Od czterech lat Gonzalez jako wspomniany dyrektor decyduje natomiast o obliczu samej Gwinei Równikowej. Jego głównym zadaniem jest wyszukiwanie zawodników pochodzących z tego kraju, którzy obecnie grają głownie w niższych klasach rozgrywkowych w Hiszpanii. To właśnie on zdaje raporty selekcjonerowi wybierającemu później przydatnych mu piłkarzy.

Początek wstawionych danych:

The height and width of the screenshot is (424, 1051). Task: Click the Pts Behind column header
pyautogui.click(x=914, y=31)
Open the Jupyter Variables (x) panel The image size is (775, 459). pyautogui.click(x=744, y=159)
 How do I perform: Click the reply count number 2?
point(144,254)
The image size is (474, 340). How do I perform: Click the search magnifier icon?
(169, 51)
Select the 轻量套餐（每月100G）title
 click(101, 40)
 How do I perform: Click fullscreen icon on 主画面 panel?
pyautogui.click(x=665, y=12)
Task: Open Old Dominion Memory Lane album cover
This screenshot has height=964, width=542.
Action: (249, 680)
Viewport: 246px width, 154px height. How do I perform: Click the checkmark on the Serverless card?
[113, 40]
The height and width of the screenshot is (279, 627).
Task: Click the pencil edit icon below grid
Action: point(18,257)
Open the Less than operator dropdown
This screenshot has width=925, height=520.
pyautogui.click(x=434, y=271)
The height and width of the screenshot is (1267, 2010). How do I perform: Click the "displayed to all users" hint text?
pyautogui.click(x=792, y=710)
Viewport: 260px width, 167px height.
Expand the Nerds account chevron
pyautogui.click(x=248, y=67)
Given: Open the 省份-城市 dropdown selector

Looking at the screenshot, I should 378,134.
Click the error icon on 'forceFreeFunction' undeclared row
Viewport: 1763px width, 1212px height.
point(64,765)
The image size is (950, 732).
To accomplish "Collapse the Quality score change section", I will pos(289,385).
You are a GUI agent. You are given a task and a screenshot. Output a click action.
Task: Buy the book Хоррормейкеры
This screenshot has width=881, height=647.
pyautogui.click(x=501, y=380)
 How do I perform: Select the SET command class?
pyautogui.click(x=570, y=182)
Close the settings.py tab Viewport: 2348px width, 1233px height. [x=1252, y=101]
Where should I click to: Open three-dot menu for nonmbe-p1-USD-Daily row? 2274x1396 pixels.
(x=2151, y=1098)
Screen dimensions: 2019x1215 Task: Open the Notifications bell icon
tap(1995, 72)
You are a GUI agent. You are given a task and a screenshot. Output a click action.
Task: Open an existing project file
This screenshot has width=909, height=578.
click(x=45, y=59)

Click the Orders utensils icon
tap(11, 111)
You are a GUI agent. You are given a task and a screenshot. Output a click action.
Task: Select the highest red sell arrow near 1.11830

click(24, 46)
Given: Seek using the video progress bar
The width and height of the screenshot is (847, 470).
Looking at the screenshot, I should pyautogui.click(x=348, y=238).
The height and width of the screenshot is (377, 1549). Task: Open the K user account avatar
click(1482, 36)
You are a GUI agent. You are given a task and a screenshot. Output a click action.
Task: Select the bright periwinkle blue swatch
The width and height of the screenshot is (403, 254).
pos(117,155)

Gonzalez we wspomnianej rozmowie poniekąd odnosił się do wspomnianych kontrowersji z niegdysiejszym naturalizowaniem zawodników przez jego federację. Podkreślał więc, że co prawda dla reprezentacji gra wiele osób urodzonych w Hiszpanii, ale na ogół mają one zarówno ojca, jak i matkę pochodzących z Gwinei Równikowej.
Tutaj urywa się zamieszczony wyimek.